Я, сова, безобразная сова, убиваю, чтобы прокормиться самой и чтобы прокормить моих птенцов, — убийством ради убийства я не занимаюсь. Вы обвиняете меня в том, что я иной раз уничтожаю птичий выводок, ну, а вы истребляете все живущее. В своих книгах вы с умилением рассказываете о птичках — о том, как они быстрокрылы, как они красивы, как они любятся, как искусно вьют гнездышки, как тревожится мать за своих птенчиков, и тут же даете советы, под каким соусом надо подавать птичек и в какое время года они особенно вкусны. Я не сочинительница, упаси меня бог, а то бы я про вас написала, что, когда вам не удается сожрать птичку, вы грызете гнездышко — лишь бы поточить зубы.
Что же касается тебя, шалый поэт, то в твоих же интересах признать мое соавторство, — ведь по меньшей мере двадцать глав в твоем произведении принадлежат мне{5}, остальное я безоговорочно уступаю в твою пользу. Отвечать за все глупости, выпускаемые в свет, право, не так уж весело. Забияка-поэт, ты крушишь подряд всех, кого ты называешь душителями твоего отечества, ты пригвождаешь к позорному столбу истории Карла V{6} и Филиппа II{7}. Нет, ты не сова, ты неосторожен. Ты ручаешься, что Карлы Пятые и Филиппы Вторые перевелись на свете? Ты не боишься, что бдительная цензура усмотрит во чреве твоего слона намеки на знаменитых современников? Зачем ты тревожишь прах императора и короля? Зачем ты лаешь коронованных особ? Не напрашивайся на удары — от ударов же и погибнешь. Кое-кто тебе не простит этого лая, да и я не прощу — ты портишь мне мое мещанское пищеварение.

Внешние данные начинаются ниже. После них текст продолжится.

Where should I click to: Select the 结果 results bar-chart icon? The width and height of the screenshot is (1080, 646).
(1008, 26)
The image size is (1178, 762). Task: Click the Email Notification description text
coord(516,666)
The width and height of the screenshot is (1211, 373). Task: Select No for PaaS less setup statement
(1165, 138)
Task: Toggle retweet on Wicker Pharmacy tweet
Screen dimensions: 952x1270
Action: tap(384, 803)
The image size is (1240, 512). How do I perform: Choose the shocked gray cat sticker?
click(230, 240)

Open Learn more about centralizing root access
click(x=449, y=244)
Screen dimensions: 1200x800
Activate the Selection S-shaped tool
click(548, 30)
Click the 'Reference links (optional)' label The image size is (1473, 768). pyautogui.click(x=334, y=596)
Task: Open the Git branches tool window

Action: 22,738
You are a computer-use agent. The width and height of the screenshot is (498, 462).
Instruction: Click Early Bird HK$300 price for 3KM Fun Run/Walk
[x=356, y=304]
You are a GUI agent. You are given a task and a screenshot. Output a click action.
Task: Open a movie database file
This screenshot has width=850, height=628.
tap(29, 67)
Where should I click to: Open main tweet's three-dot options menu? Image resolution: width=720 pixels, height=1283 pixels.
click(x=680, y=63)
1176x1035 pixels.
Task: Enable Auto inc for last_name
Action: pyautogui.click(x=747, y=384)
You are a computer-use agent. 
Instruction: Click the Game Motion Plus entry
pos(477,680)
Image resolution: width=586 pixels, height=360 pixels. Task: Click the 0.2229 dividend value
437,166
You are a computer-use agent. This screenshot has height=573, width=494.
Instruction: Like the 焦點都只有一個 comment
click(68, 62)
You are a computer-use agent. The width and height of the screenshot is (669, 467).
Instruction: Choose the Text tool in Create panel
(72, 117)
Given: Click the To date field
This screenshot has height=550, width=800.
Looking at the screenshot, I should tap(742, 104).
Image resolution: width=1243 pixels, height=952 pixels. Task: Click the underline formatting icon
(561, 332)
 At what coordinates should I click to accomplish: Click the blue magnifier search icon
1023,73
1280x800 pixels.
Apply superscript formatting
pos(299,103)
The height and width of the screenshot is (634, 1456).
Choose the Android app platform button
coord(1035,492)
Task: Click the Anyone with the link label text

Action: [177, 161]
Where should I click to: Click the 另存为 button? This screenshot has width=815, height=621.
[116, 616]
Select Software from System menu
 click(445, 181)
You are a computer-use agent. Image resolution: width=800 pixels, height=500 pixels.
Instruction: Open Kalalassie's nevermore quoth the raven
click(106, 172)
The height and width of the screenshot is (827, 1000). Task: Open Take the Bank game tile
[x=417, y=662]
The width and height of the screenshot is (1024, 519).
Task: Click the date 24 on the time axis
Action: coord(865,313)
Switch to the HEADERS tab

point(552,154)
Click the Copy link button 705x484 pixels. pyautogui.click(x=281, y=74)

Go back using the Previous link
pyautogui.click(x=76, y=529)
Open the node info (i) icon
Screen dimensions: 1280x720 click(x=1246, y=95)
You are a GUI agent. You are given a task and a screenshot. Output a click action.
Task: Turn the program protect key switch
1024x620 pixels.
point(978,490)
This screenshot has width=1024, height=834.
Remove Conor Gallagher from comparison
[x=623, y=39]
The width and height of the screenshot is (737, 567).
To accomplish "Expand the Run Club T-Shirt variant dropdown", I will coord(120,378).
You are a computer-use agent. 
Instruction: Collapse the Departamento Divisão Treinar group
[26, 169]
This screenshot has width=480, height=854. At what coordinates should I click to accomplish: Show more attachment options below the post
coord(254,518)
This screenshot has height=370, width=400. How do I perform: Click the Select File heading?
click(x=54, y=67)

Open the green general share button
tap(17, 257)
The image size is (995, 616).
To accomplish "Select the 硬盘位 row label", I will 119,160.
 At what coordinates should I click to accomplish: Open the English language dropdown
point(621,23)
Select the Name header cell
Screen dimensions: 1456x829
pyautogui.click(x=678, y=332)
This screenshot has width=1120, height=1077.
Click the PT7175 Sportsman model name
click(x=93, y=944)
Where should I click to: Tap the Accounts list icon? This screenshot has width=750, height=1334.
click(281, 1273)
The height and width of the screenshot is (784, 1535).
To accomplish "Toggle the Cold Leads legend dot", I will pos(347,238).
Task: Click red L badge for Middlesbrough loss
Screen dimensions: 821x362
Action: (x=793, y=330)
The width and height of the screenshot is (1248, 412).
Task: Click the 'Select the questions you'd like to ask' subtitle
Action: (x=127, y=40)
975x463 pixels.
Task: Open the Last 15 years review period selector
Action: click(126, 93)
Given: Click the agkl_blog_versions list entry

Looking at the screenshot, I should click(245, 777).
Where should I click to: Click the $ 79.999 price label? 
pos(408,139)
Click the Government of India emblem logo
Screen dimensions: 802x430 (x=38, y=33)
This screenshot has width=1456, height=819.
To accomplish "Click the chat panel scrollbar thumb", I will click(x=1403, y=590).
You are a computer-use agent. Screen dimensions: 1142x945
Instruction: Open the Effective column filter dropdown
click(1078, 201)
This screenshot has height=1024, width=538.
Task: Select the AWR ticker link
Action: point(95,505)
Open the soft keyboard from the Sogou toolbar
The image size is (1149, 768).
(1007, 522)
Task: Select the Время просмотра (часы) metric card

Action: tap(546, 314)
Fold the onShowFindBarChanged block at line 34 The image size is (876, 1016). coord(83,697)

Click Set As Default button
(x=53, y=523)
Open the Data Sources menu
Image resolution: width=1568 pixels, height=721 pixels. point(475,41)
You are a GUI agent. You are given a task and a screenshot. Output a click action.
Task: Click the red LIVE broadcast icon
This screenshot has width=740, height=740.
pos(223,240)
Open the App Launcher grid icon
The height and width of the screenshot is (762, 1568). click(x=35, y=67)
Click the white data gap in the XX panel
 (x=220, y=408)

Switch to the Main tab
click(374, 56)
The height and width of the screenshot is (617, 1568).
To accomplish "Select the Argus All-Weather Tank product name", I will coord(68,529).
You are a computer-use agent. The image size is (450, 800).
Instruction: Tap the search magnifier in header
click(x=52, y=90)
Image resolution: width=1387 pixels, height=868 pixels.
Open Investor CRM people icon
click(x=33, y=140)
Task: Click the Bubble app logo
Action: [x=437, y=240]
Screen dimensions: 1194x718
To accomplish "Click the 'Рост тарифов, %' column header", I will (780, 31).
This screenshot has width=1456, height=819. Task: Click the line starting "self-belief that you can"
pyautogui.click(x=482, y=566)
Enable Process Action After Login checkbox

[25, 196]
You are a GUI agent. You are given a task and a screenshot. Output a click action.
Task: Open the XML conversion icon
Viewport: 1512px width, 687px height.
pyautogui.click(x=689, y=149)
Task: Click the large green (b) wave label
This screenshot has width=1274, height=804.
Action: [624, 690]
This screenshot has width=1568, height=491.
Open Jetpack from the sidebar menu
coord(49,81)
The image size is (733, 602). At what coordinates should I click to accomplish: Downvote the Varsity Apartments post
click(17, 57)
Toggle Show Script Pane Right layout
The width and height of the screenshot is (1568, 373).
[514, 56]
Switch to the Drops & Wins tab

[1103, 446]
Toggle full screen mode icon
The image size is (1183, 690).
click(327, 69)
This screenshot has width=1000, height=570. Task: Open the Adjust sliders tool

Ну к чему ты так настойчиво противопоставляешь ненавистного короля, с малолетства жестокого, — на то он и человек, — фламандскому народу, который ты стремишься изобразить доблестным, жизнерадостным, честным и трудолюбивым? Откуда ты взял, что народ был хорош, а король дурен? Мне ничего не стоит тебя разубедить. Твои главные действующие лица, все без исключения, либо дураки, либо сумасшедшие: озорник Уленшпигель с оружием в руках борется за свободу совести; его отец Клаас гибнет на костре за свои религиозные убеждения; его мать Сооткин умирает после страшных пыток, которые ей пришлось вынести из-за того, что она хотела уберечь для сына немного денег; Ламме Гудзак всегда идет прямым путем, как будто быть добрым и честным — это самое важное в жизни. Маленькая Неле — однолюбка, что, впрочем, само по себе не плохо… Ну, где ты теперь встретишь таких людей? Право, если б ты не был смешон, я бы тебя пожалела.
Впрочем, должна сознаться, что наряду с этими сумасбродами ты вывел несколько лиц, которые пришлись мне по душе: это испанские вояки; монахи, жгущие народ; фискалка Жиллина; жадюга-рыбник, доносчик и оборотень; дворянчик, по ночам прикидывающийся бесом, чтобы соблазнить какую-нибудь дурочку, а главное, нуждавшийся в деньгах хитроумный Филипп II, подстроивший разгром церквей{8}, чтобы потом наказать мятежников, которых он сам же сумел подстрекнуть. На что только не пойдет человек, если он объявлен наследником всех им убиваемых!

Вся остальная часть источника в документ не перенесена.